By Lara Barge, Mar 22 2016 08:57PM

We must drop our roots down into the dark depths of the fertile earth to allow our branches to grow high and reach the golden heavens.

It can take a huge amount of courage to embrace someone in their fullness and ride the waves through the storms, but from it comes many gifts and blessings.

The saying "calm seas don't make good sailors" is a great quote.

It is in the rough storms that we really learn how to sail.

If I have not seen someones anger and the fullness of their rage then how can I trust them. Some people sail through calm sunny seas beautifully for many years and then a storm comes in and it can be a shock to watch the ship hit rocks and sink. I need to see how they sail in the big storms to really know I can trust them to sail.

That doesnt mean someone has to be perfect and know how to navigate every situation, but the more we really know and understand someone the more we know how to sail together.

There is a great power in being able to stand in front of someones storms. And we must first become comfortable with our own storms and shadows before we can fully embrace those of others.

On my journey, (I am still on it, and still learning everyday), I have learned that as long as I am not comfortable with my own anger I can not safely stand in front of someone elses.

My tendency is to not get angry with people, instead I always find a way to harmonise a dynamic or extract myself from the situation. And as I have not explored my own anger enough, the thought of getting really angry terrifies me. It is an unknown terrain and the unknown is a scary place for me.

Part of my journey is learning to embrace my anger and give it space to be expressed. It is my own anger, (power), that enables me to stand safely in front of the anger, (power) of others. To do that I must first know it, be comfortable with it and embrace it.

This is an epic journey for me, a challenging one, but an incredibly rewarding one. I have been so afraid of loosing control of not knowing how it will be if I let myself get angry.

This is my personal shadow that I am learning to embrace so that I can embrace it in others.

And slowly slowly I am creating the space to explore it. Embracing the moments that push me to the edge, and allowing my anger to rise up.

It is important to create safe containers in relationship. To work to together to create a ship that can hold and support you both.

It is useful to get to know each other, but more importantly is getting to know ourselves. We need to discover our shadows, the parts we hide from ourselves, the areas where we can make space to grow.

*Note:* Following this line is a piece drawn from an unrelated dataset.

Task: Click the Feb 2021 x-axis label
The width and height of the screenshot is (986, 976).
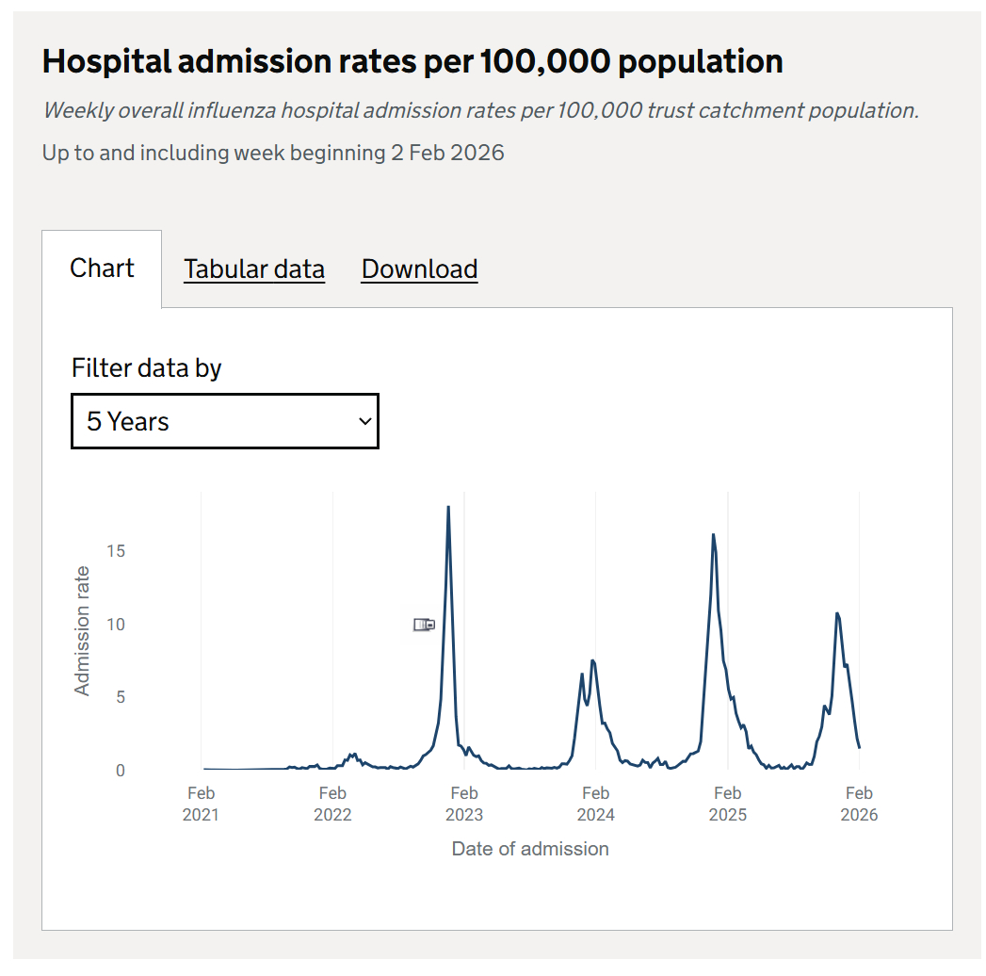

And then we can share that with our partners, and grow together.

Being in a relationship is one of the greatest opportunities to continuously dive deep into learning and discovering more about ourselves. Constantly having aspects of our imbalances reflected back to us through the mirror of relationship.

This piece was inspired by a quote from Mia Hallow~

"Bring me the riot in your heart. Angry, Wild, and Raw. Bring it all. I am not afraid of the dark."